▸ **Set problem**: Lay out every line of the items below as a two-column Markdown table, skipping blank lines. Use No. for the row number and Text for the line itself.

═══

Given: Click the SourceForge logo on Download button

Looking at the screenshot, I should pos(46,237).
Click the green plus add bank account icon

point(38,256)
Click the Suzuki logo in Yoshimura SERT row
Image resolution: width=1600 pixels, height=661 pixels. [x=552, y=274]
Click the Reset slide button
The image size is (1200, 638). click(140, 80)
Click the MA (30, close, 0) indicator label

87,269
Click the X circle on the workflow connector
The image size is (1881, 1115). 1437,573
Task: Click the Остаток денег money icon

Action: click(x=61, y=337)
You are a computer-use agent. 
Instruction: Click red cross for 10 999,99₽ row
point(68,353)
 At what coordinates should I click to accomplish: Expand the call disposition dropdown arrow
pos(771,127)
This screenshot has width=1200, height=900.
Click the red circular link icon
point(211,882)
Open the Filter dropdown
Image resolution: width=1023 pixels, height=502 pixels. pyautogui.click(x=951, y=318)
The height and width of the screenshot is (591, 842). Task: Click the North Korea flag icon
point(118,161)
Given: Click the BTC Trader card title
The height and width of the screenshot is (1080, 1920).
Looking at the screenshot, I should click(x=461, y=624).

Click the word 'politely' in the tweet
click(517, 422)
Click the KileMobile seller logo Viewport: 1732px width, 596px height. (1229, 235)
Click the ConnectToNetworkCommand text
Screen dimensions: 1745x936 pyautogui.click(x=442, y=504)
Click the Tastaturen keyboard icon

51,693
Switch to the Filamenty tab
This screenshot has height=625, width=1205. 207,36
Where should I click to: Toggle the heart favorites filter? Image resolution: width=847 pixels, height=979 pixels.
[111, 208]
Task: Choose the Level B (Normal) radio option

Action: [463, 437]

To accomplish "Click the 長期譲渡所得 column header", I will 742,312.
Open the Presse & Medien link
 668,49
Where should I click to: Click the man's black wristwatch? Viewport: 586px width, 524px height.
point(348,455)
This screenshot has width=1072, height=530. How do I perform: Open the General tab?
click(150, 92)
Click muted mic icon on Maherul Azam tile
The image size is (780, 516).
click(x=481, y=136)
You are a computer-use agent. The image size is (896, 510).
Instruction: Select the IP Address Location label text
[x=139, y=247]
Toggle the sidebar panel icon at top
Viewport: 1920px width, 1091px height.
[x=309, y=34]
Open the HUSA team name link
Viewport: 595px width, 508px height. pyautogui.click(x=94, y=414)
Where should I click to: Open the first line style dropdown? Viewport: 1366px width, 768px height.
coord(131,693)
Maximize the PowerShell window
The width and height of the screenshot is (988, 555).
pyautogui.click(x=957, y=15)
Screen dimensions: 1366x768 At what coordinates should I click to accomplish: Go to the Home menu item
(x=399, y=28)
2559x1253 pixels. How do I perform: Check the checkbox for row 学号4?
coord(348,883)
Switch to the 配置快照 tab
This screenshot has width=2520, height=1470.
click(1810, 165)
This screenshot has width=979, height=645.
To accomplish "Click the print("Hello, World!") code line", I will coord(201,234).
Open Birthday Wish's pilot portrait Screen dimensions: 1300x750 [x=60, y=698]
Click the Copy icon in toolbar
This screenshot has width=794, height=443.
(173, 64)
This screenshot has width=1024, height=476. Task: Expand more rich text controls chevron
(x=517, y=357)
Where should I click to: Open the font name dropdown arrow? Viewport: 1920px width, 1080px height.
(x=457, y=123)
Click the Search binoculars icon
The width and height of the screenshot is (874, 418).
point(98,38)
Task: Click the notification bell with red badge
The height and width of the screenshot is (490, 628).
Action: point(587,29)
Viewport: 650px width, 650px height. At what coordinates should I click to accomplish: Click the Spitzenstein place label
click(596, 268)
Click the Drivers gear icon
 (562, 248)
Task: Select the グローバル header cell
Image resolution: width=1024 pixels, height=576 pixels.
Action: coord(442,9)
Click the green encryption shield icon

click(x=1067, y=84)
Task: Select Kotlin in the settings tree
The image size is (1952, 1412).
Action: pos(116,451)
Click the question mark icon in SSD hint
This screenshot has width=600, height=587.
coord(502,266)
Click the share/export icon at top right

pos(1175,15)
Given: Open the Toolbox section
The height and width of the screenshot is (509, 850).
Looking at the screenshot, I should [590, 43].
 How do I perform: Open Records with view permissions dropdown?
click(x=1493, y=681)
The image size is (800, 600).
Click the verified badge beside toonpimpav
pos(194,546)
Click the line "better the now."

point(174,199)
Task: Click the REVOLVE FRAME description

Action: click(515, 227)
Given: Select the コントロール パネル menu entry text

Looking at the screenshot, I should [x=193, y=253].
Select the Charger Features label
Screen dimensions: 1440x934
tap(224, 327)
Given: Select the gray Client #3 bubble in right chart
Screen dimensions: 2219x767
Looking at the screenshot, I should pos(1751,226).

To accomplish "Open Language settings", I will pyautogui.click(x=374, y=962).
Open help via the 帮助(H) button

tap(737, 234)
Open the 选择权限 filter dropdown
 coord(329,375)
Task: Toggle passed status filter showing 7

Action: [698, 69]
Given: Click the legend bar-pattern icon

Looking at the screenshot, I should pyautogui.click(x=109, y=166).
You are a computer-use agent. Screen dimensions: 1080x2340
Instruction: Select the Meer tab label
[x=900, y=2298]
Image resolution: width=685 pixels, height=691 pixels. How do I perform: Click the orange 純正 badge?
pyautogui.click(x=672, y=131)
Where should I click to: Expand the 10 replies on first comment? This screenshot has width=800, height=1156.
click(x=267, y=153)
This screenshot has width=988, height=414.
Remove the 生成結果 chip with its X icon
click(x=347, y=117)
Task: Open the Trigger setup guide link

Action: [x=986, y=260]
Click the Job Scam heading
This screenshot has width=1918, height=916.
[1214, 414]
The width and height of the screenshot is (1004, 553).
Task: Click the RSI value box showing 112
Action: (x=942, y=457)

═══

▸ **Answer to this exercise**:
| No. | Text |
|---|---|
| 1 | Given: Click the SourceForge logo on Download button |
| 2 | Looking at the screenshot, I should pos(46,237). |
| 3 | Click the green plus add bank account icon |
| 4 | point(38,256) |
| 5 | Click the Suzuki logo in Yoshimura SERT row |
| 6 | Image resolution: width=1600 pixels, height=661 pixels. [x=552, y=274] |
| 7 | Click the Reset slide button |
| 8 | The image size is (1200, 638). click(140, 80) |
| 9 | Click the MA (30, close, 0) indicator label |
| 10 | 87,269 |
| 11 | Click the X circle on the workflow connector |
| 12 | The image size is (1881, 1115). 1437,573 |
| 13 | Task: Click the Остаток денег money icon |
| 14 | Action: click(x=61, y=337) |
| 15 | You are a computer-use agent.  |
| 16 | Instruction: Click red cross for 10 999,99₽ row |
| 17 | point(68,353) |
| 18 |  At what coordinates should I click to accomplish: Expand the call disposition dropdown arrow |
| 19 | pos(771,127) |
| 20 | This screenshot has width=1200, height=900. |
| 21 | Click the red circular link icon |
| 22 | point(211,882) |
| 23 | Open the Filter dropdown |
| 24 | Image resolution: width=1023 pixels, height=502 pixels. pyautogui.click(x=951, y=318) |
| 25 | The height and width of the screenshot is (591, 842). Task: Click the North Korea flag icon |
| 26 | point(118,161) |
| 27 | Given: Click the BTC Trader card title |
| 28 | The height and width of the screenshot is (1080, 1920). |
| 29 | Looking at the screenshot, I should click(x=461, y=624). |
| 30 | Click the word 'politely' in the tweet |
| 31 | click(517, 422) |
| 32 | Click the KileMobile seller logo Viewport: 1732px width, 596px height. (1229, 235) |
| 33 | Click the ConnectToNetworkCommand text |
| 34 | Screen dimensions: 1745x936 pyautogui.click(x=442, y=504) |
| 35 | Click the Tastaturen keyboard icon |
| 36 | 51,693 |
| 37 | Switch to the Filamenty tab |
| 38 | This screenshot has height=625, width=1205. 207,36 |
| 39 | Where should I click to: Toggle the heart favorites filter? Image resolution: width=847 pixels, height=979 pixels. |
| 40 | [111, 208] |
| 41 | Task: Choose the Level B (Normal) radio option |
| 42 | Action: [463, 437] |
| 43 | To accomplish "Click the 長期譲渡所得 column header", I will 742,312. |
| 44 | Open the Presse & Medien link |
| 45 |  668,49 |
| 46 | Where should I click to: Click the man's black wristwatch? Viewport: 586px width, 524px height. |
| 47 | point(348,455) |
| 48 | This screenshot has width=1072, height=530. How do I perform: Open the General tab? |
| 49 | click(150, 92) |
| 50 | Click muted mic icon on Maherul Azam tile |
| 51 | The image size is (780, 516). |
| 52 | click(x=481, y=136) |
| 53 | You are a computer-use agent. The image size is (896, 510). |
| 54 | Instruction: Select the IP Address Location label text |
| 55 | [x=139, y=247] |
| 56 | Toggle the sidebar panel icon at top |
| 57 | Viewport: 1920px width, 1091px height. |
| 58 | [x=309, y=34] |
| 59 | Open the HUSA team name link |
| 60 | Viewport: 595px width, 508px height. pyautogui.click(x=94, y=414) |
| 61 | Where should I click to: Open the first line style dropdown? Viewport: 1366px width, 768px height. |
| 62 | coord(131,693) |
| 63 | Maximize the PowerShell window |
| 64 | The width and height of the screenshot is (988, 555). |
| 65 | pyautogui.click(x=957, y=15) |
| 66 | Screen dimensions: 1366x768 At what coordinates should I click to accomplish: Go to the Home menu item |
| 67 | (x=399, y=28) |
| 68 | 2559x1253 pixels. How do I perform: Check the checkbox for row 学号4? |
| 69 | coord(348,883) |
| 70 | Switch to the 配置快照 tab |
| 71 | This screenshot has width=2520, height=1470. |
| 72 | click(1810, 165) |
| 73 | This screenshot has width=979, height=645. |
| 74 | To accomplish "Click the print("Hello, World!") code line", I will coord(201,234). |
| 75 | Open Birthday Wish's pilot portrait Screen dimensions: 1300x750 [x=60, y=698] |
| 76 | Click the Copy icon in toolbar |
| 77 | This screenshot has width=794, height=443. |
| 78 | (173, 64) |
| 79 | This screenshot has width=1024, height=476. Task: Expand more rich text controls chevron |
| 80 | (x=517, y=357) |
| 81 | Where should I click to: Open the font name dropdown arrow? Viewport: 1920px width, 1080px height. |
| 82 | (x=457, y=123) |
| 83 | Click the Search binoculars icon |
| 84 | The width and height of the screenshot is (874, 418). |
| 85 | point(98,38) |
| 86 | Task: Click the notification bell with red badge |
| 87 | The height and width of the screenshot is (490, 628). |
| 88 | Action: point(587,29) |
| 89 | Viewport: 650px width, 650px height. At what coordinates should I click to accomplish: Click the Spitzenstein place label |
| 90 | click(596, 268) |
| 91 | Click the Drivers gear icon |
| 92 |  (562, 248) |
| 93 | Task: Select the グローバル header cell |
| 94 | Image resolution: width=1024 pixels, height=576 pixels. |
| 95 | Action: coord(442,9) |
| 96 | Click the green encryption shield icon |
| 97 | click(x=1067, y=84) |
| 98 | Task: Select Kotlin in the settings tree |
| 99 | The image size is (1952, 1412). |
| 100 | Action: pos(116,451) |
| 101 | Click the question mark icon in SSD hint |
| 102 | This screenshot has width=600, height=587. |
| 103 | coord(502,266) |
| 104 | Click the share/export icon at top right |
| 105 | pos(1175,15) |
| 106 | Given: Open the Toolbox section |
| 107 | The height and width of the screenshot is (509, 850). |
| 108 | Looking at the screenshot, I should [590, 43]. |
| 109 |  How do I perform: Open Records with view permissions dropdown? |
| 110 | click(x=1493, y=681) |
| 111 | The image size is (800, 600). |
| 112 | Click the verified badge beside toonpimpav |
| 113 | pos(194,546) |
| 114 | Click the line "better the now." |
| 115 | point(174,199) |
| 116 | Task: Click the REVOLVE FRAME description |
| 117 | Action: click(515, 227) |
| 118 | Given: Select the コントロール パネル menu entry text |
| 119 | Looking at the screenshot, I should [x=193, y=253]. |
| 120 | Select the Charger Features label |
| 121 | Screen dimensions: 1440x934 |
| 122 | tap(224, 327) |
| 123 | Given: Select the gray Client #3 bubble in right chart |
| 124 | Screen dimensions: 2219x767 |
| 125 | Looking at the screenshot, I should pos(1751,226). |
| 126 | To accomplish "Open Language settings", I will pyautogui.click(x=374, y=962). |
| 127 | Open help via the 帮助(H) button |
| 128 | tap(737, 234) |
| 129 | Open the 选择权限 filter dropdown |
| 130 |  coord(329,375) |
| 131 | Task: Toggle passed status filter showing 7 |
| 132 | Action: [698, 69] |
| 133 | Given: Click the legend bar-pattern icon |
| 134 | Looking at the screenshot, I should pyautogui.click(x=109, y=166). |
| 135 | You are a computer-use agent. Screen dimensions: 1080x2340 |
| 136 | Instruction: Select the Meer tab label |
| 137 | [x=900, y=2298] |
| 138 | Image resolution: width=685 pixels, height=691 pixels. How do I perform: Click the orange 純正 badge? |
| 139 | pyautogui.click(x=672, y=131) |
| 140 | Where should I click to: Expand the 10 replies on first comment? This screenshot has width=800, height=1156. |
| 141 | click(x=267, y=153) |
| 142 | This screenshot has width=988, height=414. |
| 143 | Remove the 生成結果 chip with its X icon |
| 144 | click(x=347, y=117) |
| 145 | Task: Open the Trigger setup guide link |
| 146 | Action: [x=986, y=260] |
| 147 | Click the Job Scam heading |
| 148 | This screenshot has width=1918, height=916. |
| 149 | [1214, 414] |
| 150 | The width and height of the screenshot is (1004, 553). |
| 151 | Task: Click the RSI value box showing 112 |
| 152 | Action: (x=942, y=457) |